* Begin Provided text *
# Decent snowpants



## snowklinger (Aug 30, 2011)

I respond this way because you are asking for "decent" pants:

If that is your budget you should just find the best deal on the most marked down pants you can find in your size and take what you can get. A decent pair of pants starts at $200 on the low-end.

I have a $100 pair that I paid like 60 for and they are complete shit.

I have a $400 pair that I paid about 200 for and they are exactly like a $400 pair of pants.

Happy hunting.


----------



## dopamean (Nov 1, 2012)

head over to your local 'Sports Authority' or equivalent store and grab some of those super cheap $20 black snow pants. They kick ass and are warm as hell


----------



## snowklinger (Aug 30, 2011)

Cotton thermals, scotchgard, and a pair of wranglers.

Sincerely, 
Texas


----------



## crystal (Oct 29, 2012)

snowklinger said:


> I respond this way because you are asking for "decent" pants:
> 
> If that is your budget you should just find the best deal on the most marked down pants you can find in your size and take what you can get. A decent pair of pants starts at $200 on the low-end.
> 
> ...


Recommend me a nice pair for around $200.


----------



## ShredLife (Feb 6, 2010)

snowklinger said:


> Cotton thermals, scotchgard, and a pair of wranglers.
> 
> Sincerely,
> Texas


When I first started riding like 22 years ago I rocked wool Austrian military surplus pants. No shit.


----------



## snowklinger (Aug 30, 2011)

crystal said:


> Recommend me a nice pair for around $200.


Well I'm a Volcom whore, and they make several pairs between about 189 and 220. That price range won't quite get you into Goretex, but if you can find something on sale with GTX, I'd jump on it like a fly on shit.

Volcom outerwear is good stuff, but aside from that, 2 of my favorite features are the Ziptech pants to jacket interface (patented, one of those really slick ones like the K2 ankle strap hinge), as well as the glove stash (open outer pocket you can quickly shove gloves into on the lift or in the trees).
* End Provided text *
> **Written task 1**: Could you reproduce, word for word, the stretch of the snowpants thread from "I have a $100" through "(Nov 1, 2012)"?
* Begin Given data *
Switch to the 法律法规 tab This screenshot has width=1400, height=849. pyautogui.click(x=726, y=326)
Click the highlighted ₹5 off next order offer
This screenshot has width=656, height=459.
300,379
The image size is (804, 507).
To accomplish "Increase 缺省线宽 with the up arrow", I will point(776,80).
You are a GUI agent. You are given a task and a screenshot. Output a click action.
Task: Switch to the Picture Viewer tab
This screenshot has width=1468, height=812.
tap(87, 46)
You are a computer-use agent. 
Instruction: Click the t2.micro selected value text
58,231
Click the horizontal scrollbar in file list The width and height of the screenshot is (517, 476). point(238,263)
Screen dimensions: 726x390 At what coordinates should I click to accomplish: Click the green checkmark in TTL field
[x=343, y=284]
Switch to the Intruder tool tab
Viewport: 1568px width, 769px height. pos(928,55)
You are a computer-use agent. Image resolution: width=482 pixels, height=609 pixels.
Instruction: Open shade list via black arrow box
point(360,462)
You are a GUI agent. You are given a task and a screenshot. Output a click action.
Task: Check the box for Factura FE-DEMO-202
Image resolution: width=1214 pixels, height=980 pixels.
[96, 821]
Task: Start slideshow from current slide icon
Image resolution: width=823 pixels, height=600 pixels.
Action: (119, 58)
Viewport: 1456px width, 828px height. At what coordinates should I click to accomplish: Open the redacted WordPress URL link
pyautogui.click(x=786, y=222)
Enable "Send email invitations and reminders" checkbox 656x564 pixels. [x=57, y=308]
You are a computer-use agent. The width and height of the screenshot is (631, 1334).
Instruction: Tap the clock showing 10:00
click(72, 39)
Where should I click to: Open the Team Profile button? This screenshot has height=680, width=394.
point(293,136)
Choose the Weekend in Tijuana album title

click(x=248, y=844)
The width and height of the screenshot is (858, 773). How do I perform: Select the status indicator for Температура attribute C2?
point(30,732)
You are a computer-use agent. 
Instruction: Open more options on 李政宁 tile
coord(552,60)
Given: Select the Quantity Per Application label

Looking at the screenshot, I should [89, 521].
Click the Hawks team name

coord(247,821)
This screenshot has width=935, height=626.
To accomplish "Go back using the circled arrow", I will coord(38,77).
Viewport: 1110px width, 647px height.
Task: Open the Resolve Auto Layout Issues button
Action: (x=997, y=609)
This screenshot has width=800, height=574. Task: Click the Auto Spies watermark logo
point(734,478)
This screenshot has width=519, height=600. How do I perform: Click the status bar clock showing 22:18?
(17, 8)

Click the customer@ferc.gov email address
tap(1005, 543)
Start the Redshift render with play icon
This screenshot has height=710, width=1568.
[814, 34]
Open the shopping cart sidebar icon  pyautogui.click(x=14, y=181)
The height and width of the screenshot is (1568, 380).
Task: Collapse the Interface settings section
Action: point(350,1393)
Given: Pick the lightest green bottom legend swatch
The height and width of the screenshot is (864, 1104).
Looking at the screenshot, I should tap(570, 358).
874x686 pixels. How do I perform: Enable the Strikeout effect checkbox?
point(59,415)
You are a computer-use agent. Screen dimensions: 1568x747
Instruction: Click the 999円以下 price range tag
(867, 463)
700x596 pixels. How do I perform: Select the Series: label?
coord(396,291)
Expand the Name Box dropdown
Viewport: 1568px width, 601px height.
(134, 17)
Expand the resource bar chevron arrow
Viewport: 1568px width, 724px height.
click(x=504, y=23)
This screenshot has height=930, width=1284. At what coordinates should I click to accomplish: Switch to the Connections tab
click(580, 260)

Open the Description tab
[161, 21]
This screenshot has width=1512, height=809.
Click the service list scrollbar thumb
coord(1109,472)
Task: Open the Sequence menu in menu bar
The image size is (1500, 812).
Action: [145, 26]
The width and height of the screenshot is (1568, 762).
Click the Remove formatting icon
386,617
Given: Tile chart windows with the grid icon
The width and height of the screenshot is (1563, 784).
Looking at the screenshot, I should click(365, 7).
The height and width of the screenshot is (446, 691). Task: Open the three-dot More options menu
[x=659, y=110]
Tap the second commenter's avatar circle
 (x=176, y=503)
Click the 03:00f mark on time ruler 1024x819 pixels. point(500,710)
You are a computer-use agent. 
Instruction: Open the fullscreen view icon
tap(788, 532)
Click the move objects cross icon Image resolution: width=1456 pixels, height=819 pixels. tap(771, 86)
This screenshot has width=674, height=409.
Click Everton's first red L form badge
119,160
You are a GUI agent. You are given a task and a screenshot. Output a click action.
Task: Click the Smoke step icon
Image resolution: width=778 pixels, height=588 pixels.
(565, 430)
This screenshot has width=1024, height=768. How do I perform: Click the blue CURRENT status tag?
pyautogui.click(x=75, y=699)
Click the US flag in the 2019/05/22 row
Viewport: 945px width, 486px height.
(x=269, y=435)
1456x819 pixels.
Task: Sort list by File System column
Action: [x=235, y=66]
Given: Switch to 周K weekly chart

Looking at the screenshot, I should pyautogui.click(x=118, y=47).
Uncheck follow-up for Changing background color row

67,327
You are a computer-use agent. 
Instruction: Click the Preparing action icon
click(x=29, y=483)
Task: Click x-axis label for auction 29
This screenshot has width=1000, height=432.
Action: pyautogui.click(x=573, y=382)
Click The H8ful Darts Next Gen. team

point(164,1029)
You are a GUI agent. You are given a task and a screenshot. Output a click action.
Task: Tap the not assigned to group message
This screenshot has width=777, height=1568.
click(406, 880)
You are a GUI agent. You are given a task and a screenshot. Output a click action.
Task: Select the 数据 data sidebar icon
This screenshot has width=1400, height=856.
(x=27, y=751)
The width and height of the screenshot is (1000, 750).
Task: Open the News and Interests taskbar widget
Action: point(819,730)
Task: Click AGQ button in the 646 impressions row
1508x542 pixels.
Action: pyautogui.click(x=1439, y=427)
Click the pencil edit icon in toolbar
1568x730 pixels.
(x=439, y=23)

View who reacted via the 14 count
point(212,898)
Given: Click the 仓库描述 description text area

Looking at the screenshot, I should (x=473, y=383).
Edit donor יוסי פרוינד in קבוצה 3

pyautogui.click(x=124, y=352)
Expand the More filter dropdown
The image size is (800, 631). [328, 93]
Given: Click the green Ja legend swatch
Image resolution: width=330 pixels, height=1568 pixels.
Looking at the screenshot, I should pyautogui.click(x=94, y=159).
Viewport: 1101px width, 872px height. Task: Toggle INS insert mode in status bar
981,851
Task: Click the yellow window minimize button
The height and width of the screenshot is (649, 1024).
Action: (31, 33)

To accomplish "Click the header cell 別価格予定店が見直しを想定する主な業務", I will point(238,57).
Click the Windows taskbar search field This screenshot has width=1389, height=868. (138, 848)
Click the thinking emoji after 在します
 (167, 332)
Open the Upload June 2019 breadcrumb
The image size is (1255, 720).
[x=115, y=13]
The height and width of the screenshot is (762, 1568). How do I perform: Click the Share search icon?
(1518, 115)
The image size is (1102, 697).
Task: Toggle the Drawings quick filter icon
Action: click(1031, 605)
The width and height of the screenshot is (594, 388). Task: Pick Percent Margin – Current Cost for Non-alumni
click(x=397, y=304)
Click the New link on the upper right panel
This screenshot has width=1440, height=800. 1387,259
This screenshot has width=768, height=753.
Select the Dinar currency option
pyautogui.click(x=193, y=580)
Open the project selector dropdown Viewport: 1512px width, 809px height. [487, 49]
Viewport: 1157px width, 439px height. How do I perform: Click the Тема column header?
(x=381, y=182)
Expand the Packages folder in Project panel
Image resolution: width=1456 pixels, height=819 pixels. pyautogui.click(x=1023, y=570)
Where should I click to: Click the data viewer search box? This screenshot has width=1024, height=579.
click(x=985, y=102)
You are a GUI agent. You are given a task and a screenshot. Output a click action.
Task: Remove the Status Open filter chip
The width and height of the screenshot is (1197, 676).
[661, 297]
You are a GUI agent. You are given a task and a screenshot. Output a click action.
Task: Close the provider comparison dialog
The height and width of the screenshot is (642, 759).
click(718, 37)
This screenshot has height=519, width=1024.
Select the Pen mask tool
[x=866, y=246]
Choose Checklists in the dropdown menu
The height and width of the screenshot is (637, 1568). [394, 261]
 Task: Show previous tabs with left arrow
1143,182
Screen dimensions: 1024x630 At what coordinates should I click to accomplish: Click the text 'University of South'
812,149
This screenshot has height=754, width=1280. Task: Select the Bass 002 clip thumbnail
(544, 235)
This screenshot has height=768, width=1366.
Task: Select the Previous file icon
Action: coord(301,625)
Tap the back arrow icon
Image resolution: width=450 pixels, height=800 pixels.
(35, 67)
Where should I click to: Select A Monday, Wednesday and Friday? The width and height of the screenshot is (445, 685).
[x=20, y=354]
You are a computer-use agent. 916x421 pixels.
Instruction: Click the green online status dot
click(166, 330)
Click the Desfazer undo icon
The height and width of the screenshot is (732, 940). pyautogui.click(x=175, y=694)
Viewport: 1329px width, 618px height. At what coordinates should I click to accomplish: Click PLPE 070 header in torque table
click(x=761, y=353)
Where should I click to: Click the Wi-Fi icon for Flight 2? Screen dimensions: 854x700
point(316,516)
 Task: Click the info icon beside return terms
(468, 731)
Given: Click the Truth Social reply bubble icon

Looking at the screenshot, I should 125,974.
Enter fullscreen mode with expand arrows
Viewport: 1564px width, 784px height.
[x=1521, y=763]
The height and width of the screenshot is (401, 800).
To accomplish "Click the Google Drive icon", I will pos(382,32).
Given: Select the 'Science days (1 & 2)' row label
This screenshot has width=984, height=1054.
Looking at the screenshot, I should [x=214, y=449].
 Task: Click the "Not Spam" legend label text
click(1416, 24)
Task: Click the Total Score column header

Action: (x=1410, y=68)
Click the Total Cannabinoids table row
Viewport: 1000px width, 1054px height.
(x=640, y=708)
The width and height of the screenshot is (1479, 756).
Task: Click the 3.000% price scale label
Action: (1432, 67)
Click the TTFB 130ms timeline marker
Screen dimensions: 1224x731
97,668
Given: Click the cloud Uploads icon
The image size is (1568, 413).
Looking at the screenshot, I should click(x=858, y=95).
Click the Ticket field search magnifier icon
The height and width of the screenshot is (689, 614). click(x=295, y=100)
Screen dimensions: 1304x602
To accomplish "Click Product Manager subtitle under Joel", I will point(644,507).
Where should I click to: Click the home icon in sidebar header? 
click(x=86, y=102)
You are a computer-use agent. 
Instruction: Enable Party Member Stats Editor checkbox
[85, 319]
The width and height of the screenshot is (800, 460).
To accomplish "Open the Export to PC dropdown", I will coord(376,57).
* End Given data *
> **Written task 2**: Could you return only the stretch of the item coordinate data from the line containing "Screen dimensions: 1304x602" through the line containing "click(x=86, y=102)", swapping "home icon" for "house icon" and keeping everything else the same?

> **Exercise solution 1**:
I have a $100 pair that I paid like 60 for and they are complete shit.

I have a $400 pair that I paid about 200 for and they are exactly like a $400 pair of pants.

Happy hunting.


----------



## dopamean (Nov 1, 2012)

> **Exercise solution 2**:
Screen dimensions: 1304x602
To accomplish "Click Product Manager subtitle under Joel", I will point(644,507).
Where should I click to: Click the house icon in sidebar header? 
click(x=86, y=102)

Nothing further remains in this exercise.